Although the debate may sound at first like a battle over mere semantics, it's actually quite important in the ongoing struggle among scientists to determine the future course of biological research. That's because the two points of view actually describe two radically different approaches to identifying and classifying life forms: “molecular” versus “morphological.”
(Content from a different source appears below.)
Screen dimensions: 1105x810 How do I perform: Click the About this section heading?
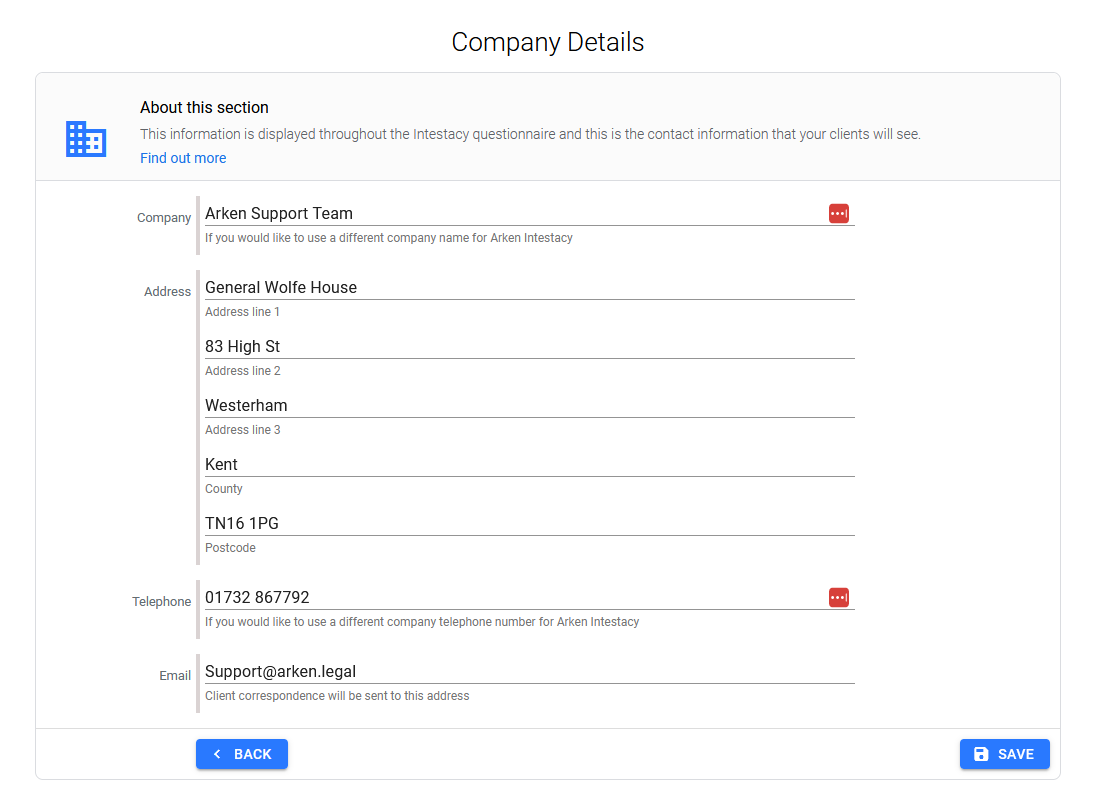click(204, 107)
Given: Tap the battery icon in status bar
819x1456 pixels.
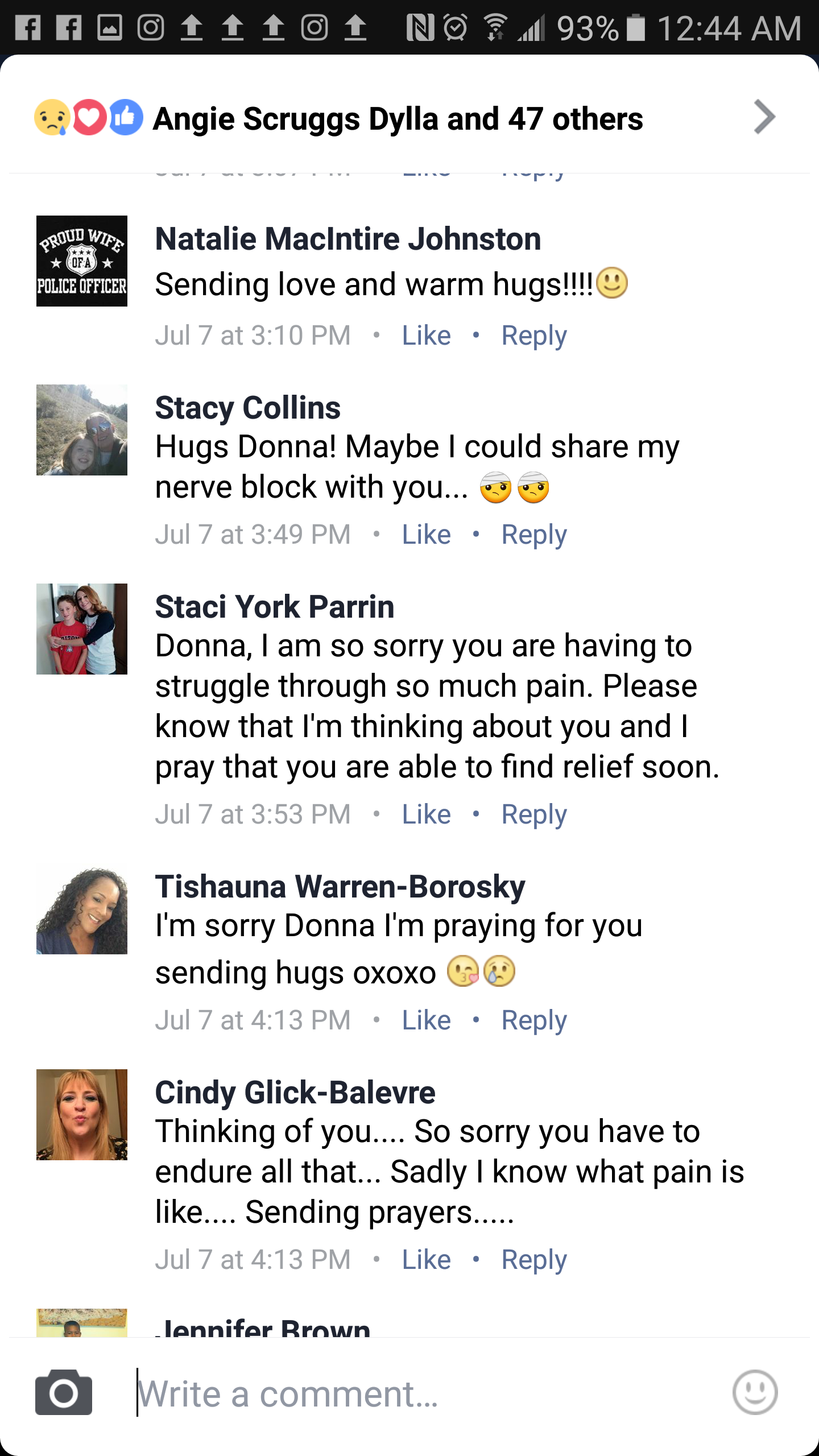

If Woese's view prevails, most biologists will probably end up accepting his molecular-analysis-and-RNA-sequencing yardstick as the best tool for classifying one-celled creatures. But if Mayr proves to be more convincing, biological science will probably stick with the more traditional morphological approach, which calls for identifying one-celled life on the basis of cellular anatomy and physiological characteristics.
Both camps have their strong supporters, but many biologists today seem convinced that Woese's high-tech molecular approach will ultimately prevail. The University of Illinois microbiologist suggested as much, himself, in a recent paper on the debate with Mayr, published in the Proceedings of the National Academy of Sciences in July 1998, where he declared:

“The disagreement between Dr. Mayr and myself . . . concerns the nature of Biology, itself. . . . His is the biology of visual experience, of direct observation. Mine cannot be directly seen or touched; it is the biology of molecules, of genes and their inferred histories.”

Tom Nugent is a freelance writer who lives in Hastings, Mich.